Color... Scares most people; it imposes too much on them. Look at the hundreds of people circulating through the corridors of international airports; the vast majority wear black, dark blue, or gray. The same goes for most house interiors. Color is essential in design; it changes moods, delimits zones, and illuminates areas. It is pure vibrant energy and it creates illusions. I love color and I use it without fear. In the design of my interiors, clothing, or paintings, one can feel the effects of its extensive use. In particular, cobalt blue or cadmium red attract me powerfully. In my sleep, I always dream in color.
I’m Gravitating Toward: Natural finishings, wood, rope… artisanal materials. Those elements work better with our environment. The combination of wood, marble, and glass creates an irresistible symbiosis.
I Would Love to Design: A school for children, a shelter for orphans, a residence for elder artists, a futuristic temple.
My Path to Palm Springs: I was living in Manhattan and while I was in Cape Cod as a member of the Provincetown International Film Festival board of directors, I became acquainted with filmmakers Todd Hughes and P. David Ebersole who invited me to stay in their stunning house in Kings Point while they filmed the House of Cardin documentary in Paris. There, I became seduced by the natural beauty and ubiquitous exceptional architecture. I pictured myself working amidst these midcentury jewels, and within a week, I decided to move here.
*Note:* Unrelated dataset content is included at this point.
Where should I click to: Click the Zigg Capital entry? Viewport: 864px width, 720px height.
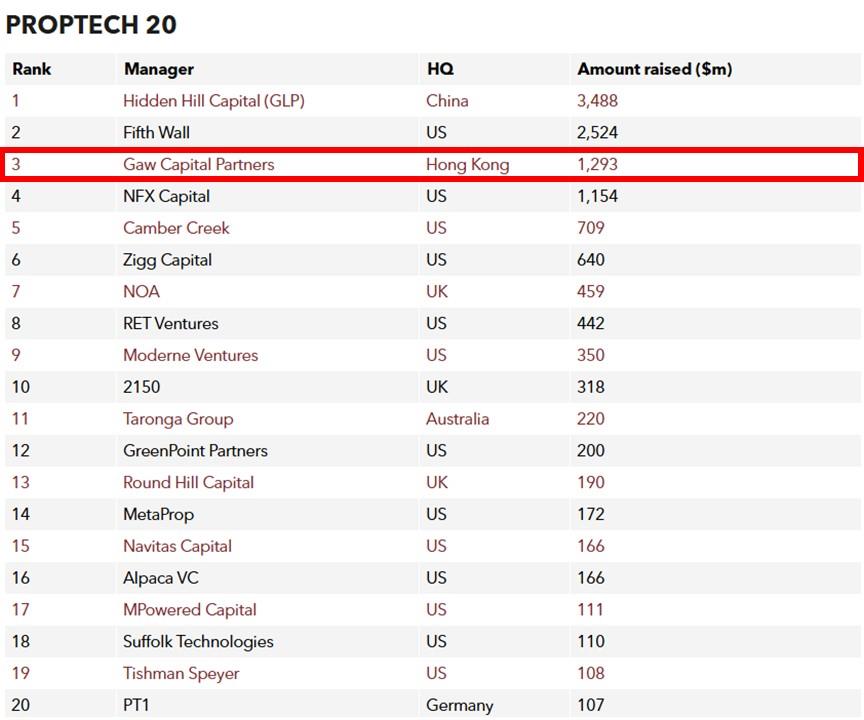[x=167, y=260]
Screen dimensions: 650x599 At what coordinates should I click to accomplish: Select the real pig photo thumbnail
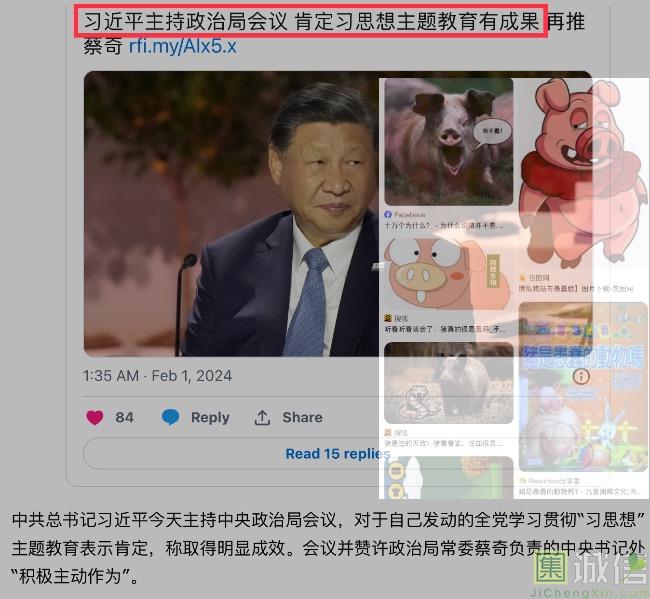(x=449, y=141)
After Four Years: I see the city has taken off internationally, drawing new neighbors to its warm climate, open spaces, unique architectural assets, and feeling of serenity. I could not feel more grateful for having done my bit, in the most-humble manner, for this amazing spot under the sun.
All Wrapped Up: The Indian Canyons condo shown here invites having fun.
In Progress: Casa Fierro mixes sophistication with spirituality/Zen and has a Japanese garden.
My Artistic Legacy: Casa Via Lazo, one of my latest projects in Palm Springs, has been selected as part of a Modernism Week 2022 tour.